Well, for a start, everyone keeps outbidding me. Very inconsiderate, and at times bordering on the ridiculous. In the last week I have twice seen a secondhand skirt sell for just less than the new retail price (which adds up to be more, when you count the postage). Crazy! A. discovered yesterday that the search term "maternity" is most popular in London (closely followed by several other English cities, and Dublin). Maybe there's a baby boom going on. No wonder there's all that competition for an Isabella Oliver skirt
Consequently, I decided to splash out and buy some new preggy gears - an important step, as otherwise I'd be wearing pyjamas to work. People seem compelled this week to make comments like "gosh you've suddenly got HUGE!" and "when I was 5 1/2 months I was hardly showing at all". I'm not taking it personally, nor am I particularly comforted by the thought that big babies run in my family.
In other news, our flat "closes" today at noon. In the Scottish real estate system - quite good for sellers, really crappy for buyers as you may remember
if you're a long time reader - this means that all prospective buyers have to make their offers to our solicitors by that time. It's a sort of "sealed bid" auction - you just have to guess how much over the asking price the flat is worth, do some kind of impossible calculation about what the (11) other prospective buyers might be willing to bid, and then if you can sell your granny's jewellery to raise a bit extra and hopefully outbid the rest, do that! Fingers crossed for some diamonds.
Edinburgh's pulling out all the stops...
...to charm us and woo us with her beauty before we head back to NZ. And I have to say, she's doing a pretty good job!
These are a couple of shots I took yesterday on the way to work, our first real snow of the winter. No new snow today, but a good hard frost to keep everything in the realm of fairytale.

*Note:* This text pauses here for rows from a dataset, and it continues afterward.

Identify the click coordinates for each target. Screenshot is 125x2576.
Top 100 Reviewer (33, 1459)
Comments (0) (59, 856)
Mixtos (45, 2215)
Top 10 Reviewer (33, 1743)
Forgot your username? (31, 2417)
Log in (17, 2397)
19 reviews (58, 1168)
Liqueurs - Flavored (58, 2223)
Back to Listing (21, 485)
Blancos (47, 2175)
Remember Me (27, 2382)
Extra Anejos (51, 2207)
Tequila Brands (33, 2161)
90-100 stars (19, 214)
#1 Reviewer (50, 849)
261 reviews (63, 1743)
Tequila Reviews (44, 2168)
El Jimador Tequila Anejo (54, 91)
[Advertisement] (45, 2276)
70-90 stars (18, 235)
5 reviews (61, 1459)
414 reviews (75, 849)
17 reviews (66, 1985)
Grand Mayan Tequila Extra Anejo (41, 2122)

We had a hectic first viewing of our flat
last night - 10 separate people/groups. Most people seemed to like it. And in baby news, I seem to be growing quite a kicker in here.
Morningside op shops rock
Here's the latest treasure they've yielded - more kitsch Kiwiana than you can shake a stick at, in the form of this lovely tablecloth. And only £1.50 - what a bargain! The central plateau may not quite be in the right place, and "Mt Ngaurauhoe" has an extra letter, but other than that it's an excellent geographical resource and dining accessory.
eating and drinking in Edinburgh and Fife
Who needs the Canary Islands when the east of Scotland can turn on a stunning day like this? We made the most of the winter sunshine with an East Neuk tiki tour, checking out the harbour and wynds in Pittenweem, gorging ourselves on fabulous famous fish'n'chips
in Anstruther and pretending to be statues and students while dodging golfballs in St Andrew's. Good company (Kevin & Emma), good fun and lots of sun.

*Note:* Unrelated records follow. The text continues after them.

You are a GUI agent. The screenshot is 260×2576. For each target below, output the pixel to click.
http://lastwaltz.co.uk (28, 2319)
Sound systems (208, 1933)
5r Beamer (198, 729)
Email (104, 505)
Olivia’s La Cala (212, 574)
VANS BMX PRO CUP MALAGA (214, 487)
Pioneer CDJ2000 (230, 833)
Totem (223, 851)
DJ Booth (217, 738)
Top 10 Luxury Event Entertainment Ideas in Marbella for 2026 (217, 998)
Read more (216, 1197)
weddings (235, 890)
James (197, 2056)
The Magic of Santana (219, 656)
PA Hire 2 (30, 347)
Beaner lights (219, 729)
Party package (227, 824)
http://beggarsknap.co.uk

Today was a bit greyer, but not dreary enough to deter us from a brisk climb up Arthur's Seat - after all, it may be our last in a while. Wind and views to take your breath away. Ravenous after all that exertion, we stopped in at the new Khushi's
for a 4pm curry feast. Why not? The restaurant is a lot more glam than its predecessor, but the food just as good as at Potterow. And being off-peak, we didn't have to wait...
Sticking with the food theme, Friday night we went to Blonde
- a bit disappointing - and then down Leith Walk to the homely Boda for drinks (elderflower cordial in my case). Last night's watering hole (after a fab chilli miso salmon concoction chez nous, and ice cream at Luca's) was Bennet's
, and tonight we left Kevin and Emma at the Bow bar
. That's a whole lot of consumption in establishments mainly beginning with B.
The week I almost met Bill Gates
Pity about that "almost". But I was in the same room, within touching distance at times! That sounds a bit sad...
Gates was in Edinburgh to get an honorary degree from the University
, meet some government officials, and to hear about some research - especially in stem cells & regenerative medicine. After all, he does describe biology as a hobby
. This is the connection to me - I helped a couple of the scientists who did actually get to meet him and talk about their work to prepare for their presentations.
So what of the man himself? Very natural, very friendly and personable, and very, very smart. After just a minute or two of intro, he had some very sharp questions to ask that got right to the heart of the research and its implications. I was impressed - even if I'm not a big fan of the software.
In other news this week, we've been busily preparing to sell our flat - cutting out clutter and making things look nice. I'll post our schedule when it's ready next week so you can give your verdict...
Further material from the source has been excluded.